Mutual economic benefit
Officials and executives of the Association of Southeast Asian Nations agree that there is enormous potential to boost trade and investment with regional economic powerhouse China but that political and security issues may be a drag to realizing it.
This consensus emerged in a packed workshop at last week’s Asian Financial Forum 2015 in Hong Kong, where delegates tackled the topic “China, Asean and the new Silk Road.” Connecting the massive Chinese economy with Asean is a new dynamic that will impact the global economic system. This early, Hong Kong is positioning itself as the bridge between the two markets, noting that the Asean economy as a trade bloc is now its second-biggest trading partner ($96.3 billion in 2014), and that 500 Asean companies have a presence in the former British colony.
Asean itself was ranked the seventh biggest economy in the world last year. With the integration into the Asean Economic Community (AEC), it will be the fourth biggest in the world by the end of 2015. China’s trade with Asean grew 8 percent in 2014, faster than the 3.4-percent
increase in its trade with the rest of the world, according to Xu Ningning, executive president of the China-Asean Business Council. Bilateral trade with Asean is projected to reach $500 billion this year, or a growth of 10 percent from last year, and to $1 trillion by 2020.
Establishing the AEC is a laborious task for the 10 nations that make up Asean, and everyone at the Hong Kong forum agreed that help from neighbors, especially China, should be welcomed. Now comes China’s New Silk Road project, a $40-billion initiative divided into the Maritime Silk Road (which seeks to link various seaports in the region from China to Southeast Asia to East Asia all the way to Europe) and the Silk Road Economic Belt (which seeks to significantly strengthen economic and cultural trade among the nations along the Silk Road route). The project’s aim—including the cooperation between China and South and Southeast Asia—is touted to be a game-changer, with the potential to alter the regional and global economies.
In preparing for this, the Philippines can learn from Indonesia. Bank Indonesia deputy governor Perry Warjiyo explained how his country is getting ready, focusing mainly on three aspects. The first is to make sure that Indonesia’s economic fundamentals are strong, with the proper policy environment. The second involves structural reforms to open investment and trade. Warjiyo said that the Indonesian government has removed big subsidies on electricity and fuel, and that prices are now
market-based, freeing $21 billion for the government to spend on needed infrastructure. Indonesia is developing infrastructure and industry at a rapid pace, building 15 new airports and expanding 50 existing ones, and building 20 new seaports and expanding 115 existing ones. It has also added 3,000 kilometers of new roads and toll roads, and allocated $450 billion for infrastructure spending over the next five years. Third, Warjiyo said, Indonesia is engaging in cooperation on trade and investment not only with China but also with the United States and Europe.

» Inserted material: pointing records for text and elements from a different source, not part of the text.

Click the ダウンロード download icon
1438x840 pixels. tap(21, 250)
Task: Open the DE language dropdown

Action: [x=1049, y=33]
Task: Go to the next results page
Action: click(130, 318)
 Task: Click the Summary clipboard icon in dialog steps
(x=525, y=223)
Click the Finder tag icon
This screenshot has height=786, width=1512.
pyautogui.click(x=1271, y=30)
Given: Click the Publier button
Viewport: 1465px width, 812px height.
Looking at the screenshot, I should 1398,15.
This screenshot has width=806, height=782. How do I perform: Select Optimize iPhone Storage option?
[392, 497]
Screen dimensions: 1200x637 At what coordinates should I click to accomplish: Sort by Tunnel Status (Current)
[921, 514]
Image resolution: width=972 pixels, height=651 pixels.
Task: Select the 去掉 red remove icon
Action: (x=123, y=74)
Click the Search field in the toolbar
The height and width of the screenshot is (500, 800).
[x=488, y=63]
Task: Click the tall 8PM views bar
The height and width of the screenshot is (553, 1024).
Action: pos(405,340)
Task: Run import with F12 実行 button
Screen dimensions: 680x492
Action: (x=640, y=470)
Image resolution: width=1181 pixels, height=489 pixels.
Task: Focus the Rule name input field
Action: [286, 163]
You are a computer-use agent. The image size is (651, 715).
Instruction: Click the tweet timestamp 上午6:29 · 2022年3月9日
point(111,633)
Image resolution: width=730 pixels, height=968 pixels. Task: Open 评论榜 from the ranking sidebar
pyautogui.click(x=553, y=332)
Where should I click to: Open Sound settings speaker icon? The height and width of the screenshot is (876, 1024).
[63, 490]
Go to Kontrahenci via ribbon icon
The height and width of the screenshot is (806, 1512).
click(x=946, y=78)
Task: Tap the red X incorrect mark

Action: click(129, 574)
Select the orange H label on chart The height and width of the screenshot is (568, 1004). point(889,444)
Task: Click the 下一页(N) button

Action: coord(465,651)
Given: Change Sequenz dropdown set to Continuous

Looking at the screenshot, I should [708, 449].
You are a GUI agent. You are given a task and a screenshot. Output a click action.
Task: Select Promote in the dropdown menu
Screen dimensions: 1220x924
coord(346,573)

At this point, however, what is crucial is China’s noneconomic relations with Asean, at least with members such as the Philippines and Vietnam. Michael Yeoh, cofounder and chief executive of the Malaysia-based Asian Strategy and Leadership Institute, emphasized that while prospects for Asean and its relations with China are getting better, it is very important for both China and Asean to address this most critical issue: a peaceful resolution of the West Philippine Sea (South China Sea) row.
Yeoh’s suggestion is for China to show “peace and goodwill” in November, referring to the annual leaders’ meeting of the Apec (Asia Pacific Economic Cooperation) in Manila, regarding this maritime dispute. “Connectivity, community and centrality—China should focus on these three Cs with Asean to boost relations with the region,” he added.
While Asean stands to gain from increased ties with China, the Asian economic giant will also benefit from building trade and investment relations with its neighbors. Regional cooperation has proven to be beneficial in other parts of the globe. China can choose to be a big
partner of Asean in trade and investments rather than a bully, as it is being pictured in the ongoing maritime territorial dispute with its neighbors.